**Given records:**

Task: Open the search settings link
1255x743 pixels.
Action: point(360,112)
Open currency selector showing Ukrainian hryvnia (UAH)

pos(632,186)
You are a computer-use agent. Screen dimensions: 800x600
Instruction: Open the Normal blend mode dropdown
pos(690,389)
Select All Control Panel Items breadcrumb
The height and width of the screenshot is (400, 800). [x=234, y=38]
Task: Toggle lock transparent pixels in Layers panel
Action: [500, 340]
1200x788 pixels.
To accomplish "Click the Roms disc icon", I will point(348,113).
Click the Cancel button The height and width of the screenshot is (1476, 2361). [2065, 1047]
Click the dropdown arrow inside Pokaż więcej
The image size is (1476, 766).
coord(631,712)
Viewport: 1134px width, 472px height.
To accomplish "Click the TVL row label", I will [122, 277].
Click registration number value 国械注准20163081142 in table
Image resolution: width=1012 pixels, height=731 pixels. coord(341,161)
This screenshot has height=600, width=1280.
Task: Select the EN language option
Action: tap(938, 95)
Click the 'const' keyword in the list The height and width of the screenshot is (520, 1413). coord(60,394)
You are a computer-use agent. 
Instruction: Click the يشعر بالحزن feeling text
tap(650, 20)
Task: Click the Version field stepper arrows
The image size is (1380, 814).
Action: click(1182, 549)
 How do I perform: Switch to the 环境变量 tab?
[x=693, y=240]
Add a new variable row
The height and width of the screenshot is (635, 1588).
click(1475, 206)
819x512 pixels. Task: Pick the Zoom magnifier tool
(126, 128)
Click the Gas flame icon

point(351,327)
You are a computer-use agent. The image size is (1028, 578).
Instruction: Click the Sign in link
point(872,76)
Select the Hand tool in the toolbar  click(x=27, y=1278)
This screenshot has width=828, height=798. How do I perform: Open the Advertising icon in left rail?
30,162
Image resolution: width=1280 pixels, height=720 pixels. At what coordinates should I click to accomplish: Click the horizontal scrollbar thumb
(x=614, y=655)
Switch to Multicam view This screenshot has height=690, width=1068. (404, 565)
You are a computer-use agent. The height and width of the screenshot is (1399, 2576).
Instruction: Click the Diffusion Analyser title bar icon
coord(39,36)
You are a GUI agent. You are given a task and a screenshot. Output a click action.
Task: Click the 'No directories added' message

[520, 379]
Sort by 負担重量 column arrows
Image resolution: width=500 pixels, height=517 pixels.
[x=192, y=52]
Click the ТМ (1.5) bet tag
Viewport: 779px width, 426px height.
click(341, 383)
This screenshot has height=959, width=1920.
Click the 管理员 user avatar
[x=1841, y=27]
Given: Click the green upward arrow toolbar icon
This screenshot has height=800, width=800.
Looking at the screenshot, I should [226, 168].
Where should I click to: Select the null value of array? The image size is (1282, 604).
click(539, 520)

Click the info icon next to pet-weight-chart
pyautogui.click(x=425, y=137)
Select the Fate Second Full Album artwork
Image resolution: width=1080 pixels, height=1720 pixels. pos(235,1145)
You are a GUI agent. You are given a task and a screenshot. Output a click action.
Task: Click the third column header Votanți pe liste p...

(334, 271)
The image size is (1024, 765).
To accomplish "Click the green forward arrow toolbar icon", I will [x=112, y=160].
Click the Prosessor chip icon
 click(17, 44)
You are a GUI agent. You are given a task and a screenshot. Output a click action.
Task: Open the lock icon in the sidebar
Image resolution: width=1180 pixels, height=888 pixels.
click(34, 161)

**What needs to be done:** From the listing above, pull out every line that contains the word "toolbar" and copy each one in full.

**Full answer:**
Select the Hand tool in the toolbar  click(x=27, y=1278)
Given: Click the green upward arrow toolbar icon
To accomplish "Click the green forward arrow toolbar icon", I will [x=112, y=160].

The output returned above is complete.